## Stated goal
Rewrite only the data from the line containing "receive (518, 913)" down to the line containing "body (688, 240)", both included, changing "Determine" to "Find" and leaving everything else the same.

## Provided data
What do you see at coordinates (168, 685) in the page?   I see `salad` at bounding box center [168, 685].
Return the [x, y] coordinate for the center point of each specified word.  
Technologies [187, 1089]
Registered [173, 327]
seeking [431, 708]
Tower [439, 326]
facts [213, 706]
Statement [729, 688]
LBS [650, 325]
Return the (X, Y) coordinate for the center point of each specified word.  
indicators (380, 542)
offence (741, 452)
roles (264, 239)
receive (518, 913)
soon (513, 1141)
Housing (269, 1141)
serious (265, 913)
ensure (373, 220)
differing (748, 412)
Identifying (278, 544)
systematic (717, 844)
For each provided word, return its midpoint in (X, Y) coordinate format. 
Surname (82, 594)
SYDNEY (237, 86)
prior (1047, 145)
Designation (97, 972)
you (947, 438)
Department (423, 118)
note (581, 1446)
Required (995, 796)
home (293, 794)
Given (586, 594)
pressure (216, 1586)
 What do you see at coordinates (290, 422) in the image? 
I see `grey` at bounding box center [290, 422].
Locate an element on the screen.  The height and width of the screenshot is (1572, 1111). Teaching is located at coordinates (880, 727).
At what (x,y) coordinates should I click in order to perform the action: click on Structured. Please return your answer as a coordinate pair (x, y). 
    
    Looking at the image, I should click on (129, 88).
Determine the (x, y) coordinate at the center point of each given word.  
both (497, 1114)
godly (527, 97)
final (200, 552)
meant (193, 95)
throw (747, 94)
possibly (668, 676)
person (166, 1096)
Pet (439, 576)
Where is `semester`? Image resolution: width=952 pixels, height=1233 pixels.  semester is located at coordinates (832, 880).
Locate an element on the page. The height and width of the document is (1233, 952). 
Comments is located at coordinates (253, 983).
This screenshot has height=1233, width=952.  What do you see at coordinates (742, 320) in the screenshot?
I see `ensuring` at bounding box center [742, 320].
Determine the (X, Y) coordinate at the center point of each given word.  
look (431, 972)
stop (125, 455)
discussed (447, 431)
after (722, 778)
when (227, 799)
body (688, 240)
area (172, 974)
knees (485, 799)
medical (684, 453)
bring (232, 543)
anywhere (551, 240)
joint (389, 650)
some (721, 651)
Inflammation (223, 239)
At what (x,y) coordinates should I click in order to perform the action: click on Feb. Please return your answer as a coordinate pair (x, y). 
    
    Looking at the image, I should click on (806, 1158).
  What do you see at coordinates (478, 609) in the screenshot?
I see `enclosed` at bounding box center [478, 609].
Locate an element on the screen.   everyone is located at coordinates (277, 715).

## Solved exercise
receive (518, 913)
soon (513, 1141)
Housing (269, 1141)
serious (265, 913)
ensure (373, 220)
differing (748, 412)
Identifying (278, 544)
systematic (717, 844)
For each provided word, return its midpoint in (X, Y) coordinate format. 
Surname (82, 594)
SYDNEY (237, 86)
prior (1047, 145)
Designation (97, 972)
you (947, 438)
Department (423, 118)
note (581, 1446)
Required (995, 796)
home (293, 794)
Given (586, 594)
pressure (216, 1586)
 What do you see at coordinates (290, 422) in the image? 
I see `grey` at bounding box center [290, 422].
Locate an element on the screen.  The height and width of the screenshot is (1572, 1111). Teaching is located at coordinates (880, 727).
At what (x,y) coordinates should I click in order to perform the action: click on Structured. Please return your answer as a coordinate pair (x, y). 
    
    Looking at the image, I should click on (129, 88).
Find the (x, y) coordinate at the center point of each given word.  
both (497, 1114)
godly (527, 97)
final (200, 552)
meant (193, 95)
throw (747, 94)
possibly (668, 676)
person (166, 1096)
Pet (439, 576)
Where is `semester`? Image resolution: width=952 pixels, height=1233 pixels.  semester is located at coordinates (832, 880).
Locate an element on the page. The height and width of the document is (1233, 952). 
Comments is located at coordinates (253, 983).
This screenshot has height=1233, width=952.  What do you see at coordinates (742, 320) in the screenshot?
I see `ensuring` at bounding box center [742, 320].
Find the (X, Y) coordinate at the center point of each given word.  
look (431, 972)
stop (125, 455)
discussed (447, 431)
after (722, 778)
when (227, 799)
body (688, 240)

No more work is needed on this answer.